東京・大阪など全国の主要都市にフィットネスジムを持ち独自の痩身法を指導している企業の話です。オフィシャルページの他に、ジムごとにホームページを開設していたのですが、「痩身法 大阪」(※実際には独自の名前)という検索で東京のジムに訪れる人が多いことがアクセス解析から解りました。

検索順位は1位がオフィシャル、2位が関連団体で3位が大阪、東京は4位。痩身法のキーワードでオフィシャルに飛ぶ広告も出しています。ところがクリックされるのは4位の東京です。

そこで、検索結果を見ると答えは明らかでした。

検索結果には「社名+オフィシャル」「社名+大阪ジム」といったものがずらっと並び、「この痩身法とは?」と説明があったのは東京だけでした。つまり、痩身法を知りたいと検索した人への「答え」が用意されていたのは東京だけだったのです。

キャッチコピーは欲求を満たしてあげる

自分が検索する立場で考えれば簡単な話で、検索連動型広告も含めて、商売用SEOで大切なのことは「目を惹く」ことです。

検索結果はいわば「連合広告」で、タイトルはキャッチコピーで説明はリードです。これが検索した人の目に留まりクリックされます。
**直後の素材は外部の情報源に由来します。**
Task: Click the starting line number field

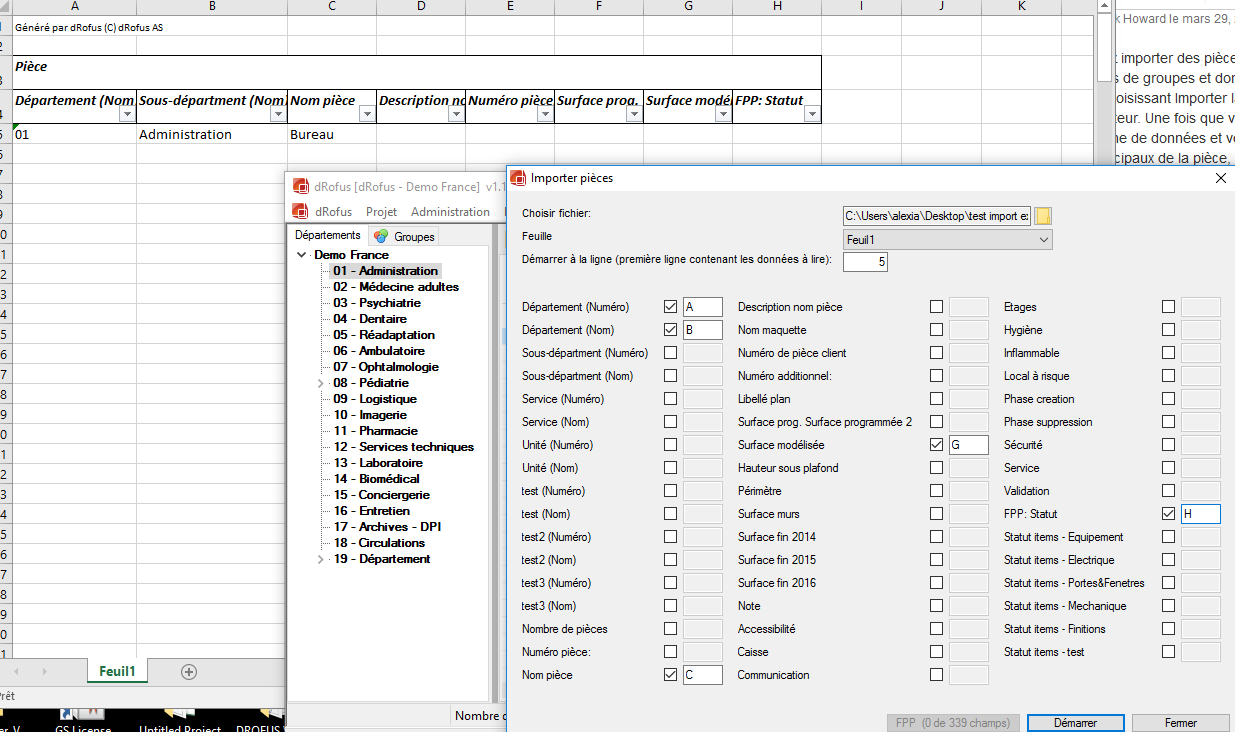Action: 865,262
ただし、「キャッチコピー」といっても、テレビCMや新聞広告で使われているものの多くは「企画会議」を通り「プレゼン」を勝ち抜くことが目的で作られており、商売用SEOでは役に立たずな点に注意が必要です。

気取った見当違いの言葉ではなく、ストレートに「検索キーワード」を軸に、「知りたい」や「欲しい」「解決してくれるかも」という欲求を満たしてくれる(そうな)単語と組み合わせたキャッチコピーとリードがクリックを誘発します。

客は仲御徒町駅利用者だけ

最期に検索連動型広告のタイトルによる実例を1つ。

「ドイツ式巻き爪サロン カノン」で検索連動型広告で上位入札してもクリックは僅かでした。

話を聞くと「巻き爪」になると歩くのも辛く、少しでも来院しやすいように駅徒歩1分の物件を選んだといいます。そこで、巻き爪が痛くて歩きたくない人向けに、仲御徒町1分 巻爪ケア専門店というタイトルにして、できるだけ歩かなくてすむことを伝えてみると、クリックが急増し予約メールが殆ど毎日入るようになりました。

世界につながるインターネットですが、実店舗へは地下鉄日比谷線仲御徒町駅を利用できる人だけということも見逃されがちで、商売用SEOでは「使え」ます。

客商売の基本である「誰に何を売るか」を徹底的に考えることが商売用の客に相手にされるSEOの始まりなのです。

♪今回のポイント

商売用SEOで大切なアプローチは客商売の基本から考えること。

大量CMでも売れないものがあるように、上位表示だけでは客はやってこない。